Asghar Farhadi, who nabbed the Berlin Golden Bear and an Oscar for 2011’s “A Separation,” has won the international film prize at the Munich Film Festival with his latest pic, Cannes competition title “The Salesman.”
The pic, starring Taraneh Alidoosti and Shahab Hosseini, centers on Emad and Rana, who move to a new apartment in the center of Tehran, where an incident linked to the previous tenant dramatically changes their lives.
The CineMasters Selection jury, comprised of actress Pegah Ferydoni, producer Stephane Tchalgadjieff and former Munich mayor Christian Ude, said the French-Iranian film was “contemporary and yet universal and, most importantly, an opening to the future. A story that was both thrilling and full of surprises.”
The jury congratulated the filmmaker on presenting “an alternative to the predominant masculine approach of attempting to solve problems with violence and revenge.” The jury added: “The beauty we found in the film is that it shows a path towards solutions through the feminine way of thinking and feeling, with an intelligence not only … of the mind, but also the heart.”

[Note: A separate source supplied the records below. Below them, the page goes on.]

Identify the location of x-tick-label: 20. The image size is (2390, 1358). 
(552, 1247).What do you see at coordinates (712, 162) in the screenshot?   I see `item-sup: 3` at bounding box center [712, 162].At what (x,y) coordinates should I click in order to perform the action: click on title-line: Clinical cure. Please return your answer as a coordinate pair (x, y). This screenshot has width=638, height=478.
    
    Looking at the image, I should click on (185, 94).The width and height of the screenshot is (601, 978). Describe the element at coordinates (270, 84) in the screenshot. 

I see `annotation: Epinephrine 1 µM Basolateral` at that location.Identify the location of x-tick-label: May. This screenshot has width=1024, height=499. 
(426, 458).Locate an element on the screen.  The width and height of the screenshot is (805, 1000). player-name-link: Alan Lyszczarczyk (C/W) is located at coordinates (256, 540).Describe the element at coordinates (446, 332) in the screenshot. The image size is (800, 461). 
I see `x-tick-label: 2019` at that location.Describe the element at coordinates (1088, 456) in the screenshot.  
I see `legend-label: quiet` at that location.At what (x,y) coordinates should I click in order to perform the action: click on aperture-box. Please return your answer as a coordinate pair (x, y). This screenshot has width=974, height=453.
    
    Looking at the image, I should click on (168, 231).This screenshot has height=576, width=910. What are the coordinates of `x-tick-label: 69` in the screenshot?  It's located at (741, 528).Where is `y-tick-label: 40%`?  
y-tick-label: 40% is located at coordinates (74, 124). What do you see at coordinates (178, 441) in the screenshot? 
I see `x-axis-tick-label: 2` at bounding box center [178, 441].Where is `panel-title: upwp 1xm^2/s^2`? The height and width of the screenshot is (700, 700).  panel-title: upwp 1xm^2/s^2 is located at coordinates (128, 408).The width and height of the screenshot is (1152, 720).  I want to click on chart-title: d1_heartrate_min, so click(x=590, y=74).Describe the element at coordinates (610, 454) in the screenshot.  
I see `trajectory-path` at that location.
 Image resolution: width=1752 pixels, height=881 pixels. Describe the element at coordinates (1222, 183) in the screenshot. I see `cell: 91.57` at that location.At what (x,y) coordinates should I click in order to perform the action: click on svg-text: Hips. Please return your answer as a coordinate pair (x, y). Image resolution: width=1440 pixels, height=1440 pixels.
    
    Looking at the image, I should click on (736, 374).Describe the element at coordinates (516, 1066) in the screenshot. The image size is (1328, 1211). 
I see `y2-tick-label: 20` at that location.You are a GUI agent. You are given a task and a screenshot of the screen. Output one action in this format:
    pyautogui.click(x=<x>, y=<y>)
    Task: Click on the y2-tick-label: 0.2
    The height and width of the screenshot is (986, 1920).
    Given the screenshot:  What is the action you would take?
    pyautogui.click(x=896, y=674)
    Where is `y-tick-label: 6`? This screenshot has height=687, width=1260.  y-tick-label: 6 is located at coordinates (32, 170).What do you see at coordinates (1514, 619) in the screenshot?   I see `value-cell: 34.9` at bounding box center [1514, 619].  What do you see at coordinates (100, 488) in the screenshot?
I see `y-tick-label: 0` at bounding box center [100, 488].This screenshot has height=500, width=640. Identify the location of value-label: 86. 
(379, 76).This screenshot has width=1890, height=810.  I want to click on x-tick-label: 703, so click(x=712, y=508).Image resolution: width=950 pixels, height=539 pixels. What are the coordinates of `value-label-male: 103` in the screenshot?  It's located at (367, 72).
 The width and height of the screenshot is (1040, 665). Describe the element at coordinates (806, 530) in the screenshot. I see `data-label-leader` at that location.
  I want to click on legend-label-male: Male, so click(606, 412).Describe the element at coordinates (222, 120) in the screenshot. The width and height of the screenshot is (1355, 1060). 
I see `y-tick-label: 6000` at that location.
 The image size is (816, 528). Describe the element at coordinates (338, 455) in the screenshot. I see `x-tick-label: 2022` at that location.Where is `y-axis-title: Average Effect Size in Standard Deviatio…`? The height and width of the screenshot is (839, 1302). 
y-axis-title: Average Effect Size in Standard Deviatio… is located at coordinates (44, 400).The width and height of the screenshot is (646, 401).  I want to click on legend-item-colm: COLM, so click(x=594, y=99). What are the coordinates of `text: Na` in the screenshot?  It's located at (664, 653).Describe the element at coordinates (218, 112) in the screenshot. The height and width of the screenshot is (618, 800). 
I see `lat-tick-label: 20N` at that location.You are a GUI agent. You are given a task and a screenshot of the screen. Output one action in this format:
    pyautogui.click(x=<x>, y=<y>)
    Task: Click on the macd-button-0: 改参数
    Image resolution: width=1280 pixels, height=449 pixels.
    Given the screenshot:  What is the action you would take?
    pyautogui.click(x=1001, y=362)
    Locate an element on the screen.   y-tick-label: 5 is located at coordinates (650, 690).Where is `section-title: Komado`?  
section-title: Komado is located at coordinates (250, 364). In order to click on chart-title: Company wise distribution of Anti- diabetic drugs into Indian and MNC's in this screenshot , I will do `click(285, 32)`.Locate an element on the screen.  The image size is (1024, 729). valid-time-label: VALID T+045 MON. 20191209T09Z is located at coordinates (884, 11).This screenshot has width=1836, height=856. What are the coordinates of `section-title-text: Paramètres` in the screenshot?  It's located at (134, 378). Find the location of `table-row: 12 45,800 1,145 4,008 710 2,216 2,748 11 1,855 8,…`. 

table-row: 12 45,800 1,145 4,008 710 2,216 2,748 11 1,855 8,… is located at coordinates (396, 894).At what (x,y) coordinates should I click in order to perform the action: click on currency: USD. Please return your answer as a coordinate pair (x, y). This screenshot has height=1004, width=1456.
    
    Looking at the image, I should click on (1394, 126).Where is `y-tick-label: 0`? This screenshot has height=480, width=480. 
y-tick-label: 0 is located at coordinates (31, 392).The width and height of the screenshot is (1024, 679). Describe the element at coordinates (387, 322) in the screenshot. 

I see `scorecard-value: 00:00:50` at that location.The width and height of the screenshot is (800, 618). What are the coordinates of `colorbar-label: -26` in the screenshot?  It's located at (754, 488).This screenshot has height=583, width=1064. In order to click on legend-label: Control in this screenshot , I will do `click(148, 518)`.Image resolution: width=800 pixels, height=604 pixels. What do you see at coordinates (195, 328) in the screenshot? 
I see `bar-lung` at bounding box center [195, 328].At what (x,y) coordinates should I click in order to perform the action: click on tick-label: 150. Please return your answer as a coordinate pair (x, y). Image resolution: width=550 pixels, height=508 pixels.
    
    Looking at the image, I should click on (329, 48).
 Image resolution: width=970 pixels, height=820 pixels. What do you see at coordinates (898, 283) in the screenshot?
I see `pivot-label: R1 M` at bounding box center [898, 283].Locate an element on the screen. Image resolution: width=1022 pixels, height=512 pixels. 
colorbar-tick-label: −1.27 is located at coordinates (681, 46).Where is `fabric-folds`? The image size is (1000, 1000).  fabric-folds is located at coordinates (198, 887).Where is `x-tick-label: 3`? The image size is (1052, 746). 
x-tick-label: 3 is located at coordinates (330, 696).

A special mention was given to Amos Gitai’s documentary “Rabin The Last Day.” The film looks at the last day in the life of Israeli politician Yitzhak Rabin, who was assassinated by an ultra-orthodox law student who saw Rabin as a traitor. The jury said the pic “sends a powerful message that does not only concern the Middle East — but us all.”
The Cinevision Award, which honors an international film made by a newcomer, was won by Houda Benyamina’s “Divines.” Benyamina also won the Golden Camera in Cannes for best newcomer.
The film “portrays a world in which the first imperative is to get rich regardless of the consequences,” the jury said. “The main character, Dunya — forcefully embodied by Oulaya Amamra — represents the hopeless situation of youth in the French banlieues [ghettos]. To escape, crime seems to be the only way out.”
The jury, which comprised Max Wagner, assistant director of Munich’s Gasteig cultural center, actress Sibylle Canonica and producer Amir Hamz, added: “Every scene reflects the two main themes of the film: the sober indifference of a bleak environment and the vigor of the people who wish to assert themselves in these surroundings.”
A special mention went to Pietro Marcello’s “Bella E Perduta.”
The Fipresci prize went to Mareille Klein’s “Dinky Sinky,” the audience award went to Kheiron’s “All Three of Us,” and the Kinderfilmfest audience award was won by Evi Goldbrunner and Joachim Dollhopf’s “At Eye Level.”